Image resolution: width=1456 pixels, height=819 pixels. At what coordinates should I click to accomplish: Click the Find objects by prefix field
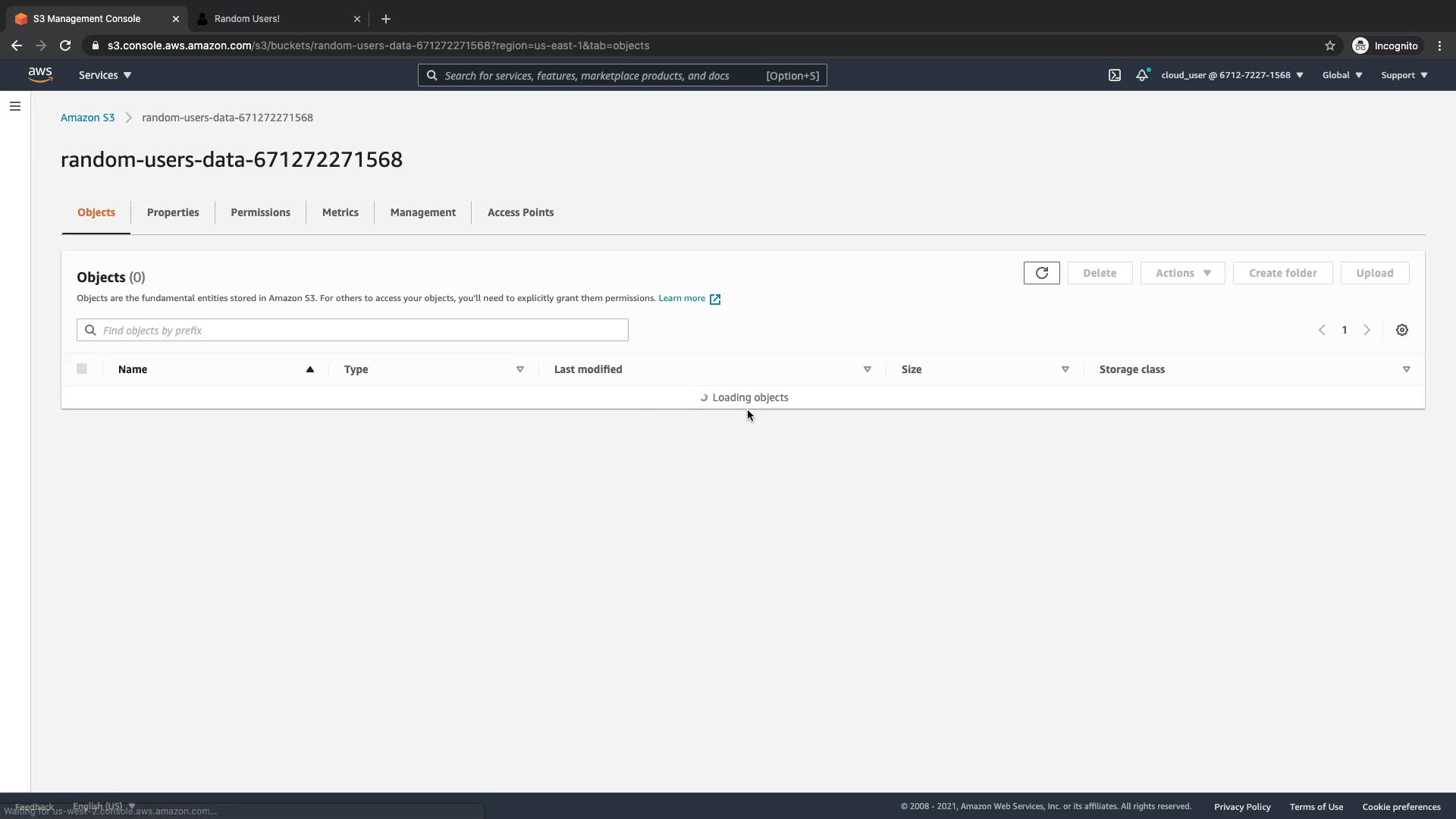pos(353,330)
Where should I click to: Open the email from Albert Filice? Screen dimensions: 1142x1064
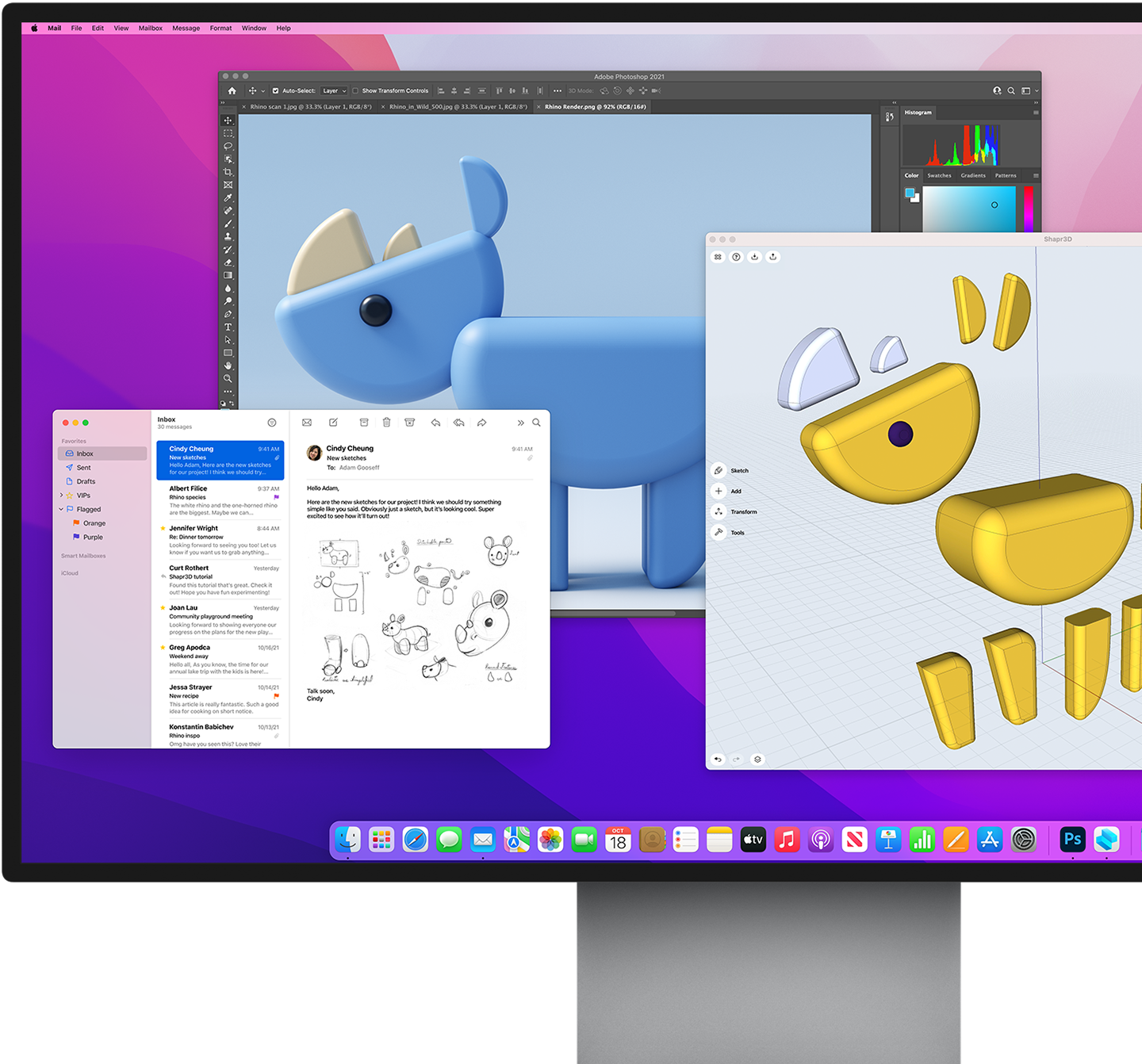pos(221,500)
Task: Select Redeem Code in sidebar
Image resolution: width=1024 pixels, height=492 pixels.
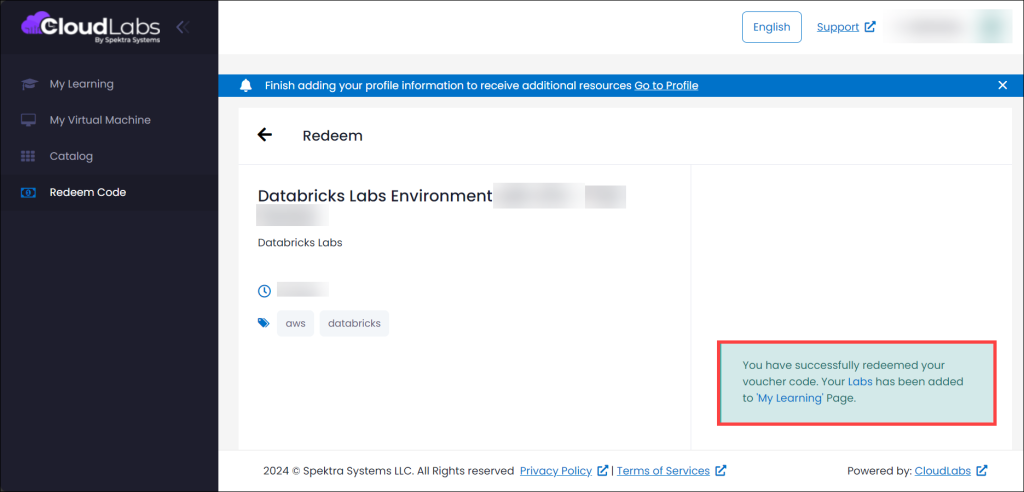Action: point(88,192)

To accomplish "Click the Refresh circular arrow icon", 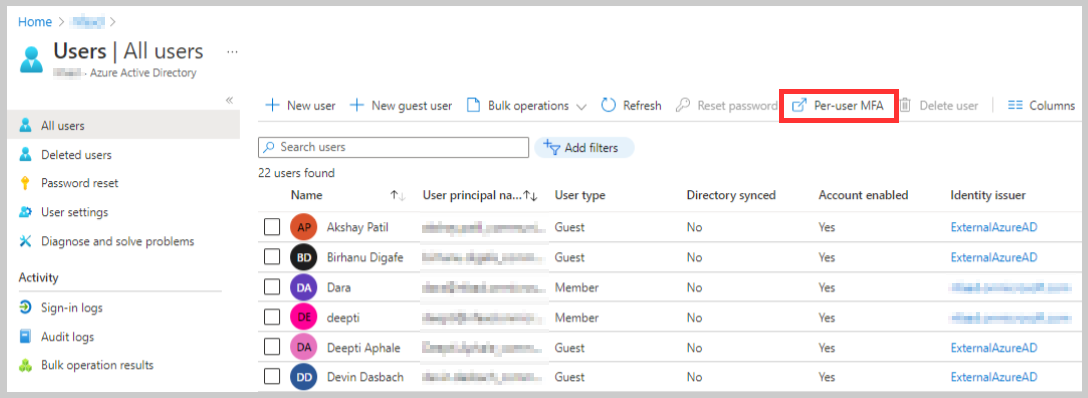I will 609,105.
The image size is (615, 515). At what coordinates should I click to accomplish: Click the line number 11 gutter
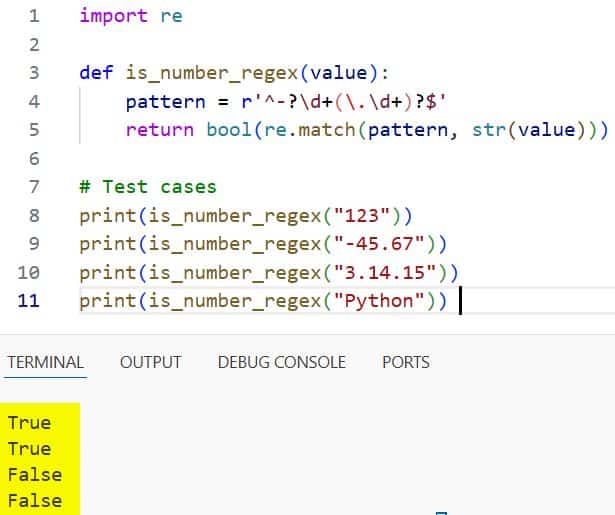tap(30, 300)
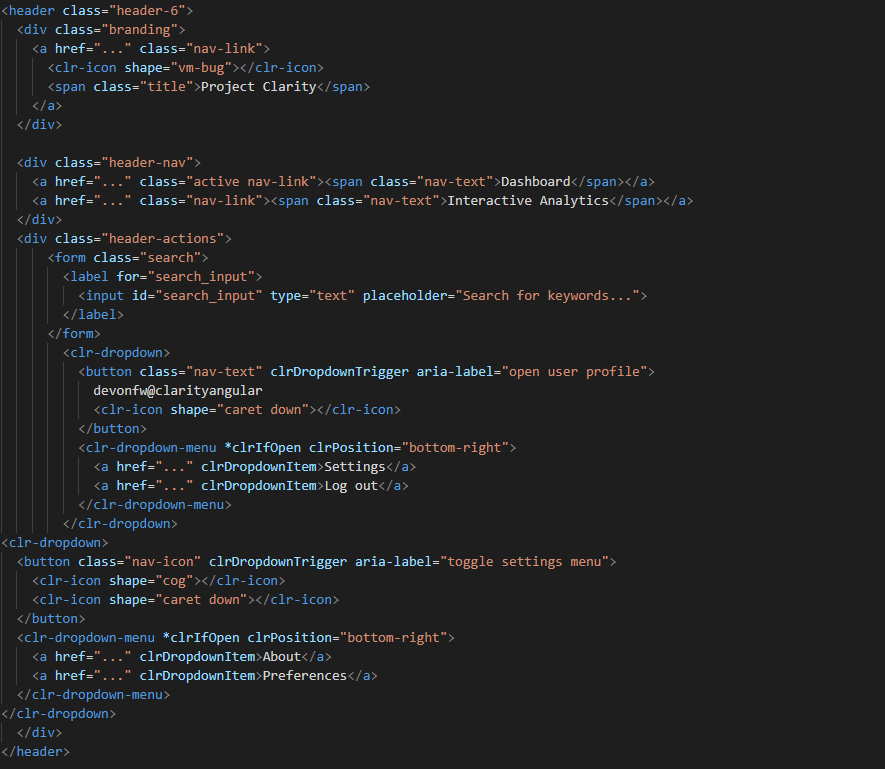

◇ ◇ ◇

**What the task requires:**
Rewrite the records from the line with "The image size" through the end, replacing "gutter" with "margin" and keeping everything else the same. Leave the pictures out.

**Complete response:**
The image size is (615, 515). At what coordinates should I click to accomplish: Click the line number 11 margin
tap(30, 300)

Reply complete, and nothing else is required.